::: Data supplied

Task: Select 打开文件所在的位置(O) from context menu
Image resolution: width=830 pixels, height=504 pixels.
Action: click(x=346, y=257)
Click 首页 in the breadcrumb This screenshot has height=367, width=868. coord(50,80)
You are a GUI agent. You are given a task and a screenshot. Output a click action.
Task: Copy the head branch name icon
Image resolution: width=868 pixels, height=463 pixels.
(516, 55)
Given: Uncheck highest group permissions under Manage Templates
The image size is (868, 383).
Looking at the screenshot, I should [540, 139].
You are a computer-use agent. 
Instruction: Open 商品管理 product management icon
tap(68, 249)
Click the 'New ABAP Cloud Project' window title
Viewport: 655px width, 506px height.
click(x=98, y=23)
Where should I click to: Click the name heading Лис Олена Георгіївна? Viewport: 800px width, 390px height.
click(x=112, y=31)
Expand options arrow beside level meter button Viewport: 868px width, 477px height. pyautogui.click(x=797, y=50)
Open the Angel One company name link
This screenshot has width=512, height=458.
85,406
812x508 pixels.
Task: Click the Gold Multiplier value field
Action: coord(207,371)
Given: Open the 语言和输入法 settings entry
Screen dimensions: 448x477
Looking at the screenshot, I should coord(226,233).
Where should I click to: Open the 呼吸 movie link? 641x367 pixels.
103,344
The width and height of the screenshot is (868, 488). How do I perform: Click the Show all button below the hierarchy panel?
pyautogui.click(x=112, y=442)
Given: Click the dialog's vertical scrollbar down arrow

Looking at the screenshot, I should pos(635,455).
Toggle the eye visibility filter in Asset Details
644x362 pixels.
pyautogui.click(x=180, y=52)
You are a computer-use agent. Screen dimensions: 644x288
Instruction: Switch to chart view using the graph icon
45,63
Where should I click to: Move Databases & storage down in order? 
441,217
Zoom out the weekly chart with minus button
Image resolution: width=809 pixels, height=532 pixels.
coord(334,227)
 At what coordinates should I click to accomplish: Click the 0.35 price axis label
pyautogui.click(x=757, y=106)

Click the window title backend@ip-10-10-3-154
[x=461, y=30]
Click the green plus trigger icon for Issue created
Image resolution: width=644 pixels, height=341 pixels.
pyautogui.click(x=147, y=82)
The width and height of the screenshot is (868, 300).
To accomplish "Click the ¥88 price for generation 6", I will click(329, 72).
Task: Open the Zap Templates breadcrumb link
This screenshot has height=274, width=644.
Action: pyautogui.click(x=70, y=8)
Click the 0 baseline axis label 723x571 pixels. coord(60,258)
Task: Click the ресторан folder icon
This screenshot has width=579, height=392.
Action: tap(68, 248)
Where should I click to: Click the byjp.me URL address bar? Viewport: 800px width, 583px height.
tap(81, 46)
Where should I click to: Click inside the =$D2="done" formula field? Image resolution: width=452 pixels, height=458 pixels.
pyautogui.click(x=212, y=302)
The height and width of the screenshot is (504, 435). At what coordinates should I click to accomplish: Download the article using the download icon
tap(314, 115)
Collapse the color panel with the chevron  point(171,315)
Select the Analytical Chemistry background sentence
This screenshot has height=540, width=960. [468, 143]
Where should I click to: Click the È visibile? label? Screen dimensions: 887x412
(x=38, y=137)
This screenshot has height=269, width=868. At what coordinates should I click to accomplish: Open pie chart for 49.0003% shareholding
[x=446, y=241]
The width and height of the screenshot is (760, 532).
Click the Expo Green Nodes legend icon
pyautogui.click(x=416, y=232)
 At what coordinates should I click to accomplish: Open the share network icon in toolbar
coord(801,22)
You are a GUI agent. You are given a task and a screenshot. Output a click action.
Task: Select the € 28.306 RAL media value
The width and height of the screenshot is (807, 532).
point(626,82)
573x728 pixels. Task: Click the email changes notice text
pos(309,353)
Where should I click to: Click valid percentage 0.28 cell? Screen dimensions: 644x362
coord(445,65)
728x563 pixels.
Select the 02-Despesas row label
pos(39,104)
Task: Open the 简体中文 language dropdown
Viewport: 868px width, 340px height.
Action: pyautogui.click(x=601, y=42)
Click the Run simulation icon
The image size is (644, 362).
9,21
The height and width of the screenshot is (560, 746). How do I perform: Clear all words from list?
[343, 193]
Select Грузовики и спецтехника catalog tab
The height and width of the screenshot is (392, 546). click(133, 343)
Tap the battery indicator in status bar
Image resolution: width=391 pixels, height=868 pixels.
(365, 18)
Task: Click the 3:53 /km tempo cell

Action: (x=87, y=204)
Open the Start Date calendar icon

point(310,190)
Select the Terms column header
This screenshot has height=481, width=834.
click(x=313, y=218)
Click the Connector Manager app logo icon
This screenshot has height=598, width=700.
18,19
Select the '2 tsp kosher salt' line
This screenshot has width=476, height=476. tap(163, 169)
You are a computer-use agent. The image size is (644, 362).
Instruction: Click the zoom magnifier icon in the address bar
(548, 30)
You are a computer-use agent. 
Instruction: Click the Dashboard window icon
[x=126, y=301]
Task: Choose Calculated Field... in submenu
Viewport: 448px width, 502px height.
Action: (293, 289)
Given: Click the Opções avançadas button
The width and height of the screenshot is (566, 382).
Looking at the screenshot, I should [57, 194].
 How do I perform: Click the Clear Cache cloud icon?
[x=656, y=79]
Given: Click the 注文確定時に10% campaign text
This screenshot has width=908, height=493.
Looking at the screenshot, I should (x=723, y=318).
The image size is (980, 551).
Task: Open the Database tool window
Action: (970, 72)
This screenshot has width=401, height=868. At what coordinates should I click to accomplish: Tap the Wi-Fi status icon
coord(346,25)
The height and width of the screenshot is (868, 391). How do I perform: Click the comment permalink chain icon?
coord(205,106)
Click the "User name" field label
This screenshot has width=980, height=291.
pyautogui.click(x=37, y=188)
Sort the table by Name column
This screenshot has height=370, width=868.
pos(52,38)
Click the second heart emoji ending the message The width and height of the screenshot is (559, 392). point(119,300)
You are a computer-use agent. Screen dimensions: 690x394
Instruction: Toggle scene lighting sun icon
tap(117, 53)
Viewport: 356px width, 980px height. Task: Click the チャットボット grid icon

::::::

Prompt:
Reproduce the data in full, exactly as presented.

Result:
Task: Select 打开文件所在的位置(O) from context menu
Image resolution: width=830 pixels, height=504 pixels.
Action: click(x=346, y=257)
Click 首页 in the breadcrumb This screenshot has height=367, width=868. coord(50,80)
You are a GUI agent. You are given a task and a screenshot. Output a click action.
Task: Copy the head branch name icon
Image resolution: width=868 pixels, height=463 pixels.
(516, 55)
Given: Uncheck highest group permissions under Manage Templates
The image size is (868, 383).
Looking at the screenshot, I should [540, 139].
You are a computer-use agent. 
Instruction: Open 商品管理 product management icon
tap(68, 249)
Click the 'New ABAP Cloud Project' window title
Viewport: 655px width, 506px height.
click(x=98, y=23)
Where should I click to: Click the name heading Лис Олена Георгіївна? Viewport: 800px width, 390px height.
click(x=112, y=31)
Expand options arrow beside level meter button Viewport: 868px width, 477px height. pyautogui.click(x=797, y=50)
Open the Angel One company name link
This screenshot has width=512, height=458.
85,406
812x508 pixels.
Task: Click the Gold Multiplier value field
Action: coord(207,371)
Given: Open the 语言和输入法 settings entry
Screen dimensions: 448x477
Looking at the screenshot, I should coord(226,233).
Where should I click to: Open the 呼吸 movie link? 641x367 pixels.
103,344
The width and height of the screenshot is (868, 488). How do I perform: Click the Show all button below the hierarchy panel?
pyautogui.click(x=112, y=442)
Given: Click the dialog's vertical scrollbar down arrow

Looking at the screenshot, I should pos(635,455).
Toggle the eye visibility filter in Asset Details
644x362 pixels.
pyautogui.click(x=180, y=52)
You are a computer-use agent. Screen dimensions: 644x288
Instruction: Switch to chart view using the graph icon
45,63
Where should I click to: Move Databases & storage down in order? 
441,217
Zoom out the weekly chart with minus button
Image resolution: width=809 pixels, height=532 pixels.
coord(334,227)
 At what coordinates should I click to accomplish: Click the 0.35 price axis label
pyautogui.click(x=757, y=106)

Click the window title backend@ip-10-10-3-154
[x=461, y=30]
Click the green plus trigger icon for Issue created
Image resolution: width=644 pixels, height=341 pixels.
pyautogui.click(x=147, y=82)
The width and height of the screenshot is (868, 300).
To accomplish "Click the ¥88 price for generation 6", I will click(329, 72).
Task: Open the Zap Templates breadcrumb link
This screenshot has height=274, width=644.
Action: pyautogui.click(x=70, y=8)
Click the 0 baseline axis label 723x571 pixels. coord(60,258)
Task: Click the ресторан folder icon
This screenshot has width=579, height=392.
Action: tap(68, 248)
Where should I click to: Click the byjp.me URL address bar? Viewport: 800px width, 583px height.
tap(81, 46)
Where should I click to: Click inside the =$D2="done" formula field? Image resolution: width=452 pixels, height=458 pixels.
pyautogui.click(x=212, y=302)
The height and width of the screenshot is (504, 435). At what coordinates should I click to accomplish: Download the article using the download icon
tap(314, 115)
Collapse the color panel with the chevron  point(171,315)
Select the Analytical Chemistry background sentence
This screenshot has height=540, width=960. [468, 143]
Where should I click to: Click the È visibile? label? Screen dimensions: 887x412
(x=38, y=137)
This screenshot has height=269, width=868. At what coordinates should I click to accomplish: Open pie chart for 49.0003% shareholding
[x=446, y=241]
The width and height of the screenshot is (760, 532).
Click the Expo Green Nodes legend icon
pyautogui.click(x=416, y=232)
 At what coordinates should I click to accomplish: Open the share network icon in toolbar
coord(801,22)
You are a GUI agent. You are given a task and a screenshot. Output a click action.
Task: Select the € 28.306 RAL media value
The width and height of the screenshot is (807, 532).
point(626,82)
573x728 pixels. Task: Click the email changes notice text
pos(309,353)
Where should I click to: Click valid percentage 0.28 cell? Screen dimensions: 644x362
coord(445,65)
728x563 pixels.
Select the 02-Despesas row label
pos(39,104)
Task: Open the 简体中文 language dropdown
Viewport: 868px width, 340px height.
Action: pyautogui.click(x=601, y=42)
Click the Run simulation icon
The image size is (644, 362).
9,21
The height and width of the screenshot is (560, 746). How do I perform: Clear all words from list?
[343, 193]
Select Грузовики и спецтехника catalog tab
The height and width of the screenshot is (392, 546). click(133, 343)
Tap the battery indicator in status bar
Image resolution: width=391 pixels, height=868 pixels.
(365, 18)
Task: Click the 3:53 /km tempo cell

Action: (x=87, y=204)
Open the Start Date calendar icon

point(310,190)
Select the Terms column header
This screenshot has height=481, width=834.
click(x=313, y=218)
Click the Connector Manager app logo icon
This screenshot has height=598, width=700.
18,19
Select the '2 tsp kosher salt' line
This screenshot has width=476, height=476. tap(163, 169)
You are a computer-use agent. The image size is (644, 362).
Instruction: Click the zoom magnifier icon in the address bar
(548, 30)
You are a computer-use agent. 
Instruction: Click the Dashboard window icon
[x=126, y=301]
Task: Choose Calculated Field... in submenu
Viewport: 448px width, 502px height.
Action: (293, 289)
Given: Click the Opções avançadas button
The width and height of the screenshot is (566, 382).
Looking at the screenshot, I should [57, 194].
 How do I perform: Click the Clear Cache cloud icon?
[x=656, y=79]
Given: Click the 注文確定時に10% campaign text
This screenshot has width=908, height=493.
Looking at the screenshot, I should (x=723, y=318).
The image size is (980, 551).
Task: Open the Database tool window
Action: (970, 72)
This screenshot has width=401, height=868. At what coordinates should I click to accomplish: Tap the Wi-Fi status icon
coord(346,25)
The height and width of the screenshot is (868, 391). How do I perform: Click the comment permalink chain icon?
coord(205,106)
Click the "User name" field label
This screenshot has width=980, height=291.
pyautogui.click(x=37, y=188)
Sort the table by Name column
This screenshot has height=370, width=868.
pos(52,38)
Click the second heart emoji ending the message The width and height of the screenshot is (559, 392). point(119,300)
You are a computer-use agent. Screen dimensions: 690x394
Instruction: Toggle scene lighting sun icon
tap(117, 53)
Viewport: 356px width, 980px height. Task: Click the チャットボット grid icon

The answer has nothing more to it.